Successive economic booms and busts have resulted in a melee of styles, from Late Moderne and Brutalist, to Spanish Mission, Colonial and Futurist. Nowhere else are these styles better evinced than in the city’s iconic hotels. Here are a selection of LA’s most evocative auberges.
Sixty Beverly Hills
Sister to the more raucous Sixty Soho in New York, this sleek, leathery slice of Beverley Hills riffs on the International Style of the 1920s and 1930s. Amping up the hallmark rectilinear lines and plain taut surfaces, it trades the traditional glass and steel for black marble, glossy wood and smoking lounge-style hide. Mirrors are plentiful, helpfully provided in explosions of asymmetrical glass stuck to the ceilings above the beds, so you can adjust your look before your bedmate wakes up. The rooftop pool is a major draw; as well as being the sharpest rectangle you’ll ever see, the terrace offers killer views of the Hollywood Hills, plus nightly film screenings. Rooms from $330. sixtyhotels.com/beverly-hills
The Line Hotel
This Koreatown hotel lives in a 1964 Brutalist building originally designed by Daniel Mann Johnson and Mendenhall. Now a smart little boutique designed by Venice Beach’s flavour of the month Sean Knibb, The Line blushes with ethnic furnishings. Think Asian-inspired hangings, Guatemelan upholstery on the minimalist chaises longues and Binic lamps.

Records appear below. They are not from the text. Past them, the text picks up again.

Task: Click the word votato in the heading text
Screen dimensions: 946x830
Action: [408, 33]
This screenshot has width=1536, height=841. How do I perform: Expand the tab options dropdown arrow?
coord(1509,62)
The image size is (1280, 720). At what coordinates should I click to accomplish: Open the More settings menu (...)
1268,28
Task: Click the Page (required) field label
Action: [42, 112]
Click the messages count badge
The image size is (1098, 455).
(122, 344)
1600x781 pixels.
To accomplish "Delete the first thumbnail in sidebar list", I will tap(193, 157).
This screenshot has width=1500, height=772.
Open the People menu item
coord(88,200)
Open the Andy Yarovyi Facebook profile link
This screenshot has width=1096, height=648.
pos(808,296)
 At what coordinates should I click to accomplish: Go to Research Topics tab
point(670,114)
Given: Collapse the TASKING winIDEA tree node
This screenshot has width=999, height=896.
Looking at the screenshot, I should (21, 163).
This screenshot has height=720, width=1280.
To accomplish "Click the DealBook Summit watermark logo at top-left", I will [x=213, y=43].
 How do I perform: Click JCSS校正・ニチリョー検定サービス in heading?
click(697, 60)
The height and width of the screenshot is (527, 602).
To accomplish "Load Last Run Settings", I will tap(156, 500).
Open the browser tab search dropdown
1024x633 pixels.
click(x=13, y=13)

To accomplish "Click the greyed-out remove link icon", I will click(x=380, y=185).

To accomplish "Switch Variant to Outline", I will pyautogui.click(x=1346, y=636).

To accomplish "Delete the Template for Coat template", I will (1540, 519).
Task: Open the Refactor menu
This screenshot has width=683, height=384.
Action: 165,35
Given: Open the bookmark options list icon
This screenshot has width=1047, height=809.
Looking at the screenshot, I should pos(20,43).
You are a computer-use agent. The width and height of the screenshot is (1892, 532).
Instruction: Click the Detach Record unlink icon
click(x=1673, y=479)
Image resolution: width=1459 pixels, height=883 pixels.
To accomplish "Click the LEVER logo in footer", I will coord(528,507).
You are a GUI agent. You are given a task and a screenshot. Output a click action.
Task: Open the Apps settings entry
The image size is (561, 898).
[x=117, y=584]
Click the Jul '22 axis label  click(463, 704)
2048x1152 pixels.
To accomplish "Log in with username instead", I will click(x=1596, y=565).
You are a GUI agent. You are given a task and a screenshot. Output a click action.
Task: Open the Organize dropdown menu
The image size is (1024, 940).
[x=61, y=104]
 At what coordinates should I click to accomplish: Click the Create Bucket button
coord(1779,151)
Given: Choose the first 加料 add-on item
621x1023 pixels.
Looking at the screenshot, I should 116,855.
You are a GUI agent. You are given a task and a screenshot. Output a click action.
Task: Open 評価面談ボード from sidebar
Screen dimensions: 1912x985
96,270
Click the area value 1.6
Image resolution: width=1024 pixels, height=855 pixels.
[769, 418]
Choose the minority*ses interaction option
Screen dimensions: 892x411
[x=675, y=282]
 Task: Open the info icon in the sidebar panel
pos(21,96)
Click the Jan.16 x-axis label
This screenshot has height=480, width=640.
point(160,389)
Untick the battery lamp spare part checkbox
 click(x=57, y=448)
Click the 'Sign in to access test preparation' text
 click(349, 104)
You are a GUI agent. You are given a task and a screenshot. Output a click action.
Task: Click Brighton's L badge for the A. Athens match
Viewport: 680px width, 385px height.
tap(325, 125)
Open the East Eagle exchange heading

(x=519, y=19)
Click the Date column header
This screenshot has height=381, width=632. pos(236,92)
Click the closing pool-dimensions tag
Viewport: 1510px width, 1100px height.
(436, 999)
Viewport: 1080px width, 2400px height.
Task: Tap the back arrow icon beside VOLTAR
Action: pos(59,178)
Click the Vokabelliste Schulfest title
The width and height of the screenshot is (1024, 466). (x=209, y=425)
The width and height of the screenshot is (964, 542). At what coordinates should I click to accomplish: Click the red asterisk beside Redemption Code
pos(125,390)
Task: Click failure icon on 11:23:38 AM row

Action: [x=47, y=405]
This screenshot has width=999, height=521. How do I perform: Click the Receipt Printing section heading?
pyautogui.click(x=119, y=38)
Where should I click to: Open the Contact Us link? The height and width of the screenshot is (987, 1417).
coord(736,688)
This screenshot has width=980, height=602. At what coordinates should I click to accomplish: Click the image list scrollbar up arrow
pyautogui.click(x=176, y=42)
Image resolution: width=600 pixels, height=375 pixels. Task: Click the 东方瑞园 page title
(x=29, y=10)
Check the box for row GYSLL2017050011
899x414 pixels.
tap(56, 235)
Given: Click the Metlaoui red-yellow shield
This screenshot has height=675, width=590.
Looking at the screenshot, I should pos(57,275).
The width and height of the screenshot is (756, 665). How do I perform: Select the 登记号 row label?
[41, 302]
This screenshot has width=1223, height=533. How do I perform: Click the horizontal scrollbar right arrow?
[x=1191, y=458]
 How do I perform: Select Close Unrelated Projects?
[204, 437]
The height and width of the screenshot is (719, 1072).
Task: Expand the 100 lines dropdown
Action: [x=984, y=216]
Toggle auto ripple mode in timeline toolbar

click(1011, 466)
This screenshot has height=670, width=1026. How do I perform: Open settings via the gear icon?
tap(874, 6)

Knibb kept a close rein on his hotel’s Brutalist heritage, however, offering stark concrete walls in each room, all of which look out through the huge matrix of rectangular windows at LA’s northern hills. The mishmash of styles suits the location in the ever-cooler Downtown area, itself a hybrid of strip malls, art studios, fashion high and low, and chic, global eateries. Rooms from $330. thelinehotel.com
The gigantic, 300-room Roosevelt opened in 1927, a riot of Spanish-style stone, tile, brick and cocktails that the stars loved. It hosted the first Academy Awards in 1929, and was Marilyn Monroe’s home for two years while her career was taking off. The location is a bit Piccadilly Circus, right opposite the Chinese Theatre on Hollywood Boulevard, and this means it’s not the quietest of hotels nor the chicest of locations. But its gleaming, history-laden ballrooms; sexy enclaves for particularly private tete-a-tetes; spacious rooms in muted colours and rich materials, and big, palm-lined pool are more than adequate compensation. Rooms from $320. thehollywoodroosevelt.com
Belmond El Encanto (Santa Barbara)
Drive past Malibu along the Pacific Coast Highway for an hour for a literal breath of fresh air. This unobtrusive hotel began life in 1912 as a set of dormitories for the State Normal School across the street, later becoming a popular hangout for artists and movie stars. Clark Gable was a fan.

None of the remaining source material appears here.